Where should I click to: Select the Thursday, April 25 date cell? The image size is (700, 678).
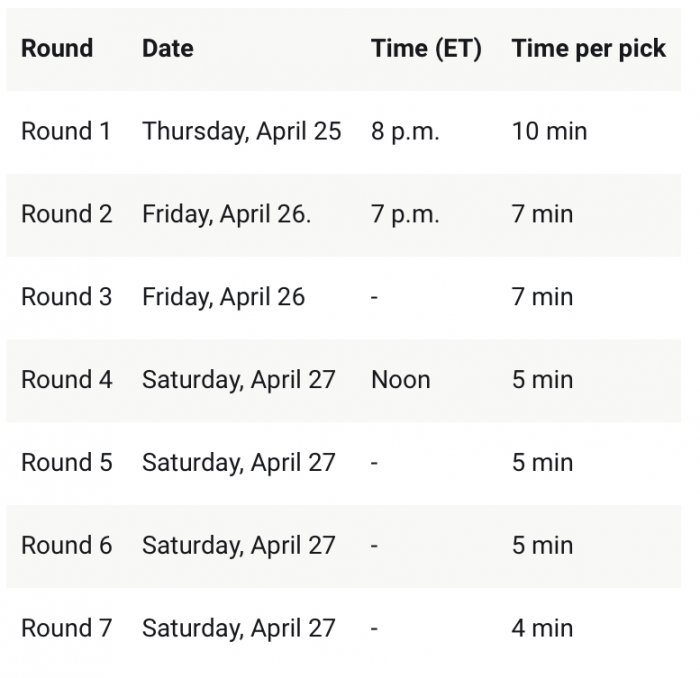pos(242,132)
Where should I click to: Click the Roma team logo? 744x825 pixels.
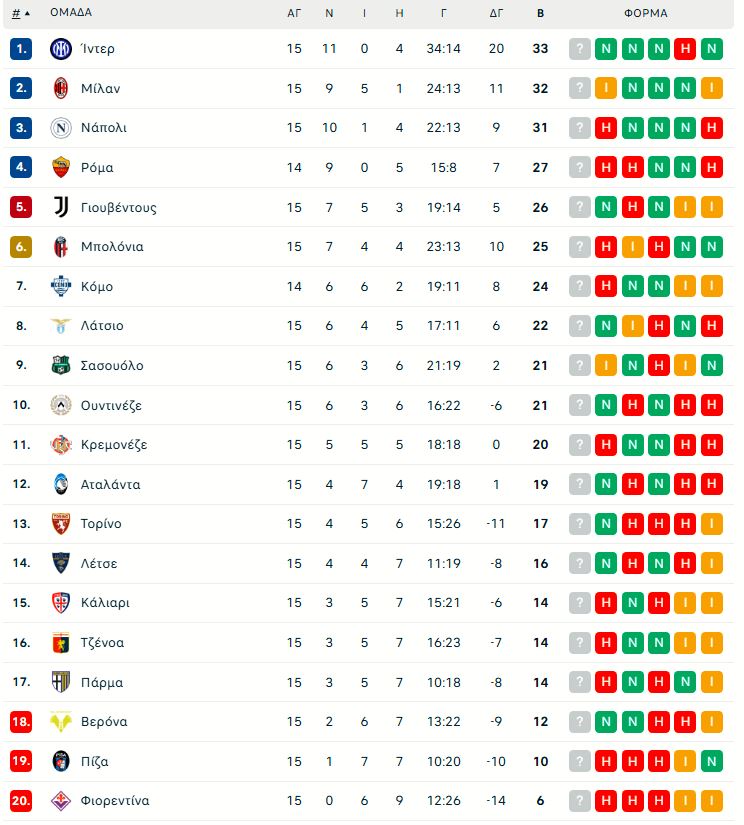(x=61, y=167)
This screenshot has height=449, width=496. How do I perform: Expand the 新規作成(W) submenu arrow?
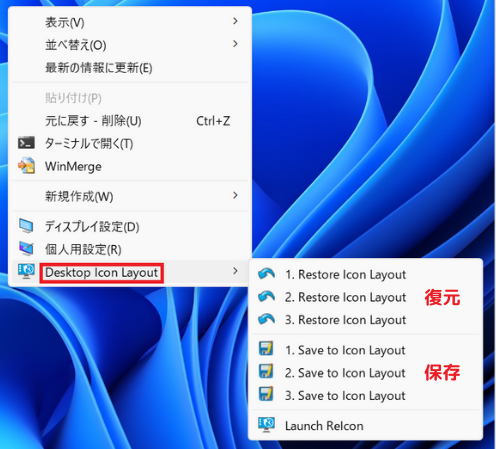[x=235, y=195]
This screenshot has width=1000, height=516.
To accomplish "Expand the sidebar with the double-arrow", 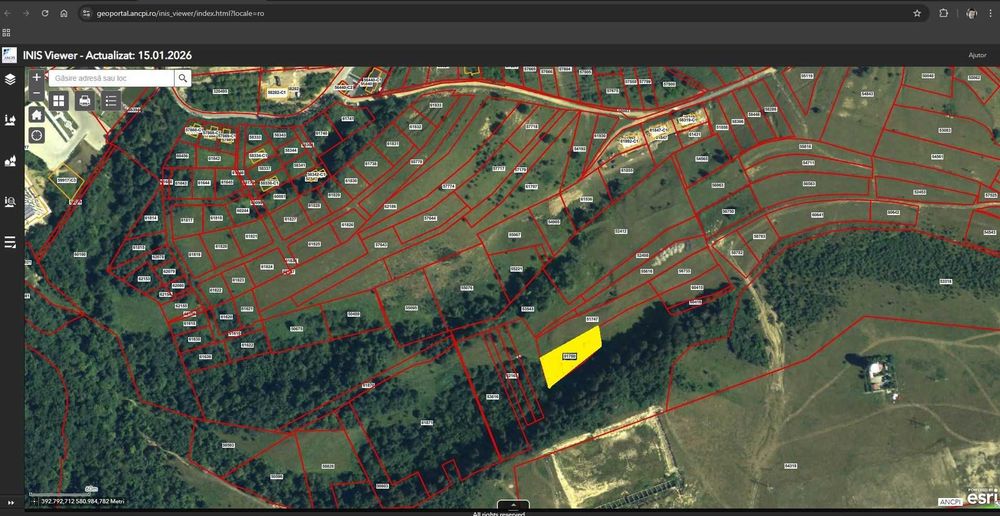I will (x=11, y=503).
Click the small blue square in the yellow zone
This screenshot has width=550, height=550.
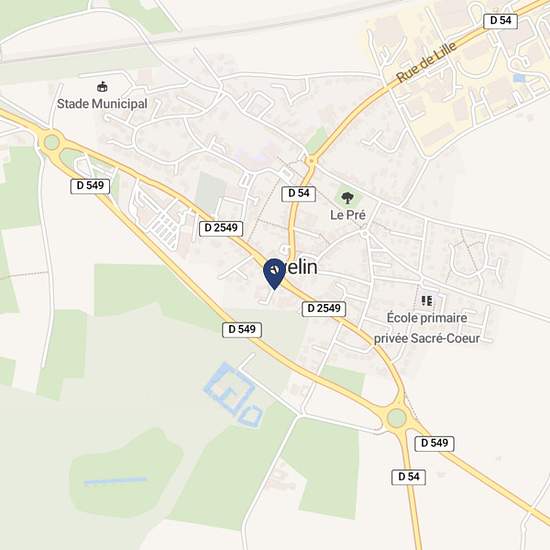(519, 78)
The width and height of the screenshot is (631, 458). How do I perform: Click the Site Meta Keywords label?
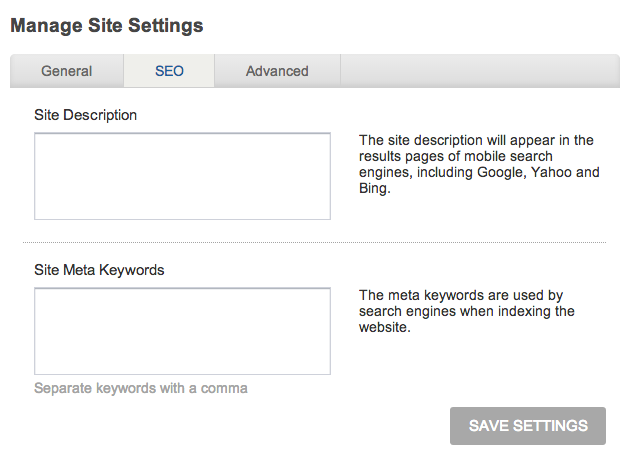pos(99,270)
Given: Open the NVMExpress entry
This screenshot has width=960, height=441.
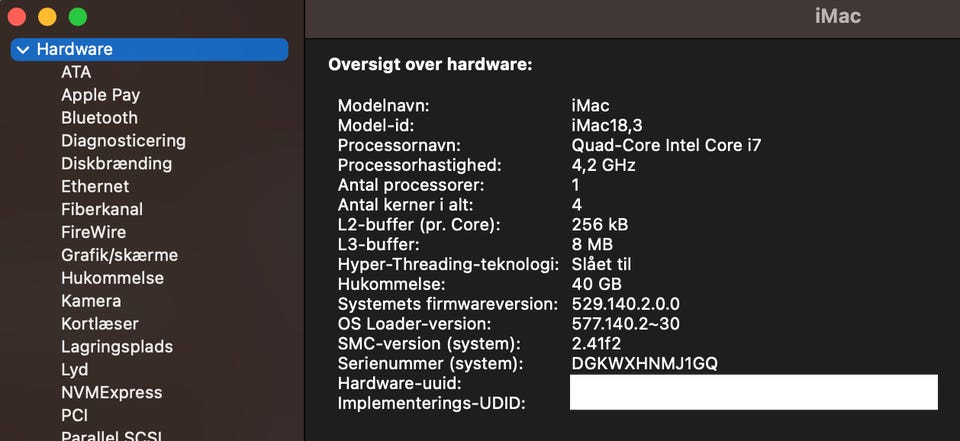Looking at the screenshot, I should click(111, 393).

◆ ◆ ◆ ◆

Retype verbatim only the lines beginning with the line that contains "This screenshot has width=550, height=550." and ending with the last line of the listing above; pictures are to be excluded.

SOLUTION FOR THIS EXERCISE:
This screenshot has width=550, height=550.
(519, 78)
The width and height of the screenshot is (631, 458). How do I perform: Click the Site Meta Keywords label?
pos(99,270)
Given: Open the NVMExpress entry
This screenshot has width=960, height=441.
Looking at the screenshot, I should click(111, 393).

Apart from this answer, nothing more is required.